- Poster
- Directed by: R. J. Cutler
- Written by: R. J. Cutler
- Produced by: R. J. Cutler John Battsek Diane Becker Trevor Smith
- Edited by: Maris Berzins Joe Beshenkovsky
- Music by: Tree Adams
- Production companies: Passion Pictures Showtime Networks Sky Atlantic This Machine
- Distributed by: Showtime Networks
- Release date: October 14, 2020 (Chicago International Film Festival);
- Running time: 108 minutes
- Country: United States
- Language: English

= Belushi (film) =

2020 documentary film directed by R. J. Cutler

Belushi is a 2020 American documentary film about John Belushi, a comedian, actor, and singer. The film is directed, written, and produced by R. J. Cutler, based on interviews conducted for the book Belushi: A Biography by Tanner Colby.

==Production==
Belushi's widow Judy had been initially reluctant to cooperate, but eventually agreed. She provided the filmmakers with access to her late husband's archive.

==Release==
The film premiered on Showtime on November 22, 2020.

==Reception==
Belushi received positive reviews from critics. Metacritic, which uses a weighted average, assigned the film a score of 72 out of 100, based on 17 critics, indicating "generally favorable" reviews.

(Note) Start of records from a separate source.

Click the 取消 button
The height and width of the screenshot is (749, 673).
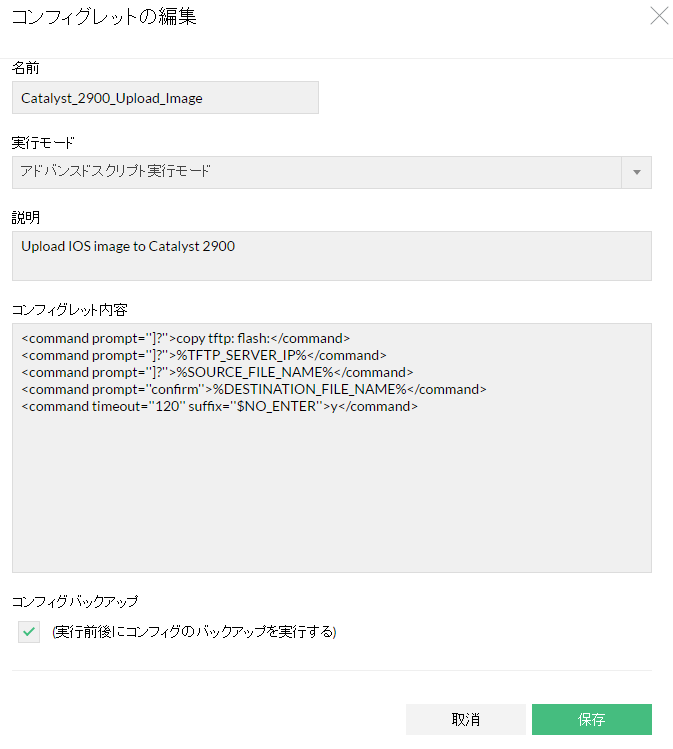pos(465,720)

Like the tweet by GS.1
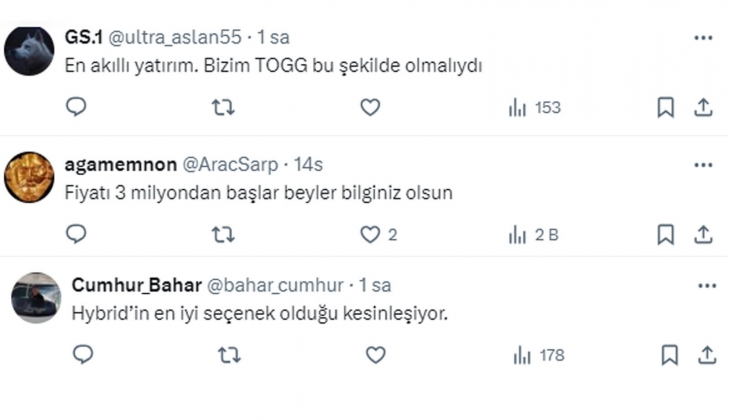[x=370, y=107]
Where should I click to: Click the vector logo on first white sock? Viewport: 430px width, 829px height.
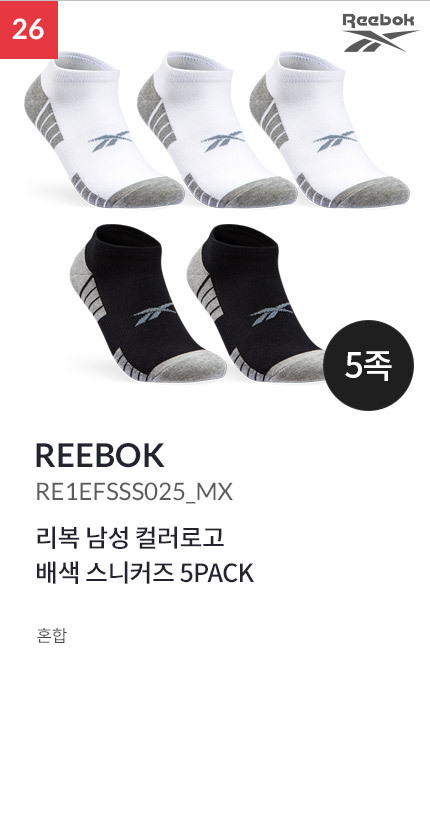pos(110,141)
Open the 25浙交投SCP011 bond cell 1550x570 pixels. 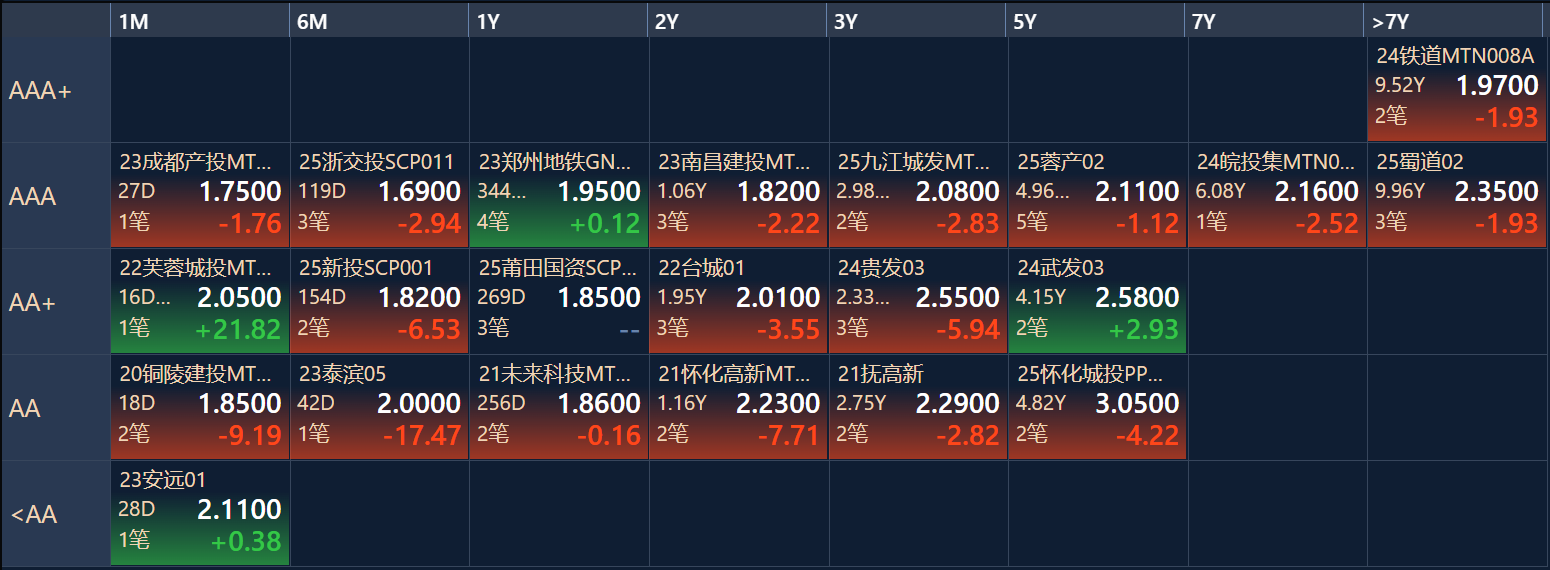(379, 195)
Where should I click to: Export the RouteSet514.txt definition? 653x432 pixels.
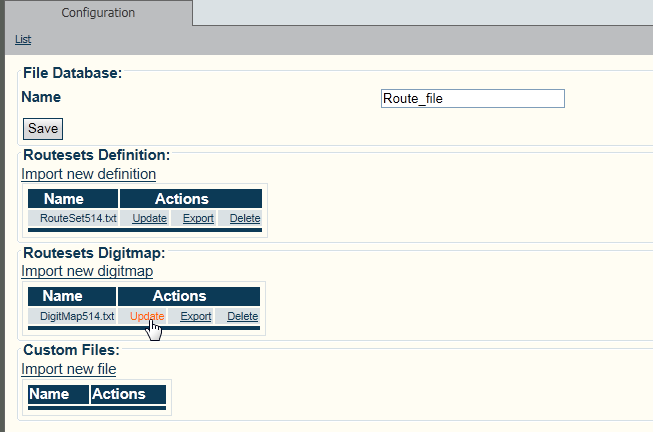(198, 219)
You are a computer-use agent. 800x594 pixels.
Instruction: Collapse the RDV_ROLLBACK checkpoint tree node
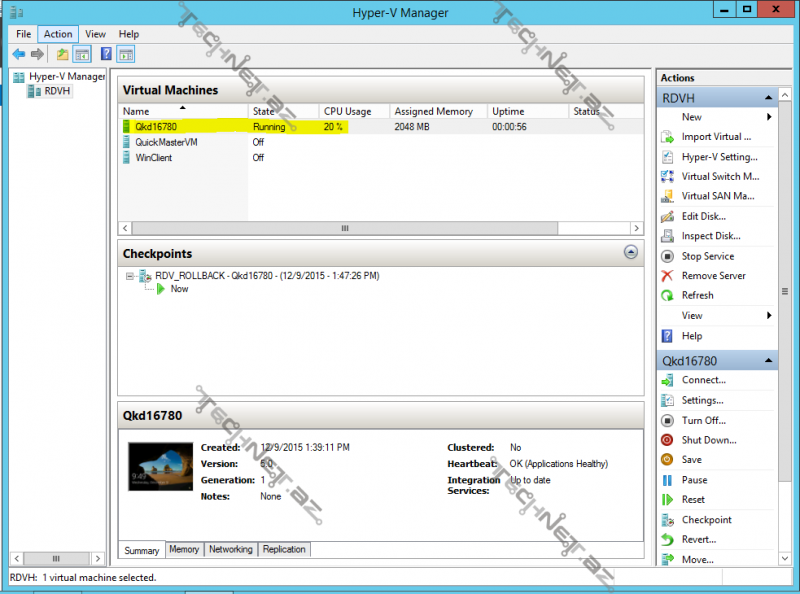pos(130,276)
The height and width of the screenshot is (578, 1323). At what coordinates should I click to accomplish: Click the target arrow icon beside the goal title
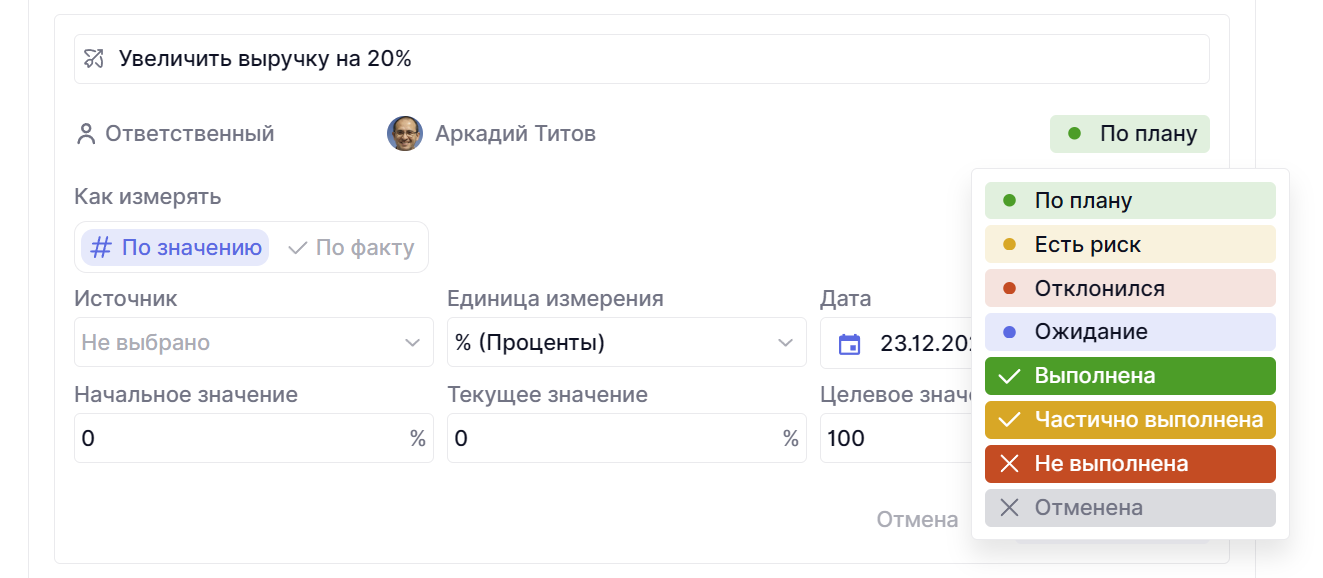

Owen Gleiberman of Variety called the film "meticulous and touching". Detroit-area film critic Tom Santilli wrote: "The documentary almost feels TOO close to Belushi...in that it seems to brush over some things that might seem obvious in other documentary films profiling a tragic life. For one example, the death of Belushi is not given much time at all, and sparse details are included, like how 'friend' of Belushi and his supposed dealer, Cathy Smith, actually served 15 months in a California State Prison, after pleading guilty to manslaughter for being the one that injected Belushi with a lethal dose of cocaine and heroin (known as a 'speedball'). There's also no mention of John's legacy or influence, which would have been a nice context to wrap into the film."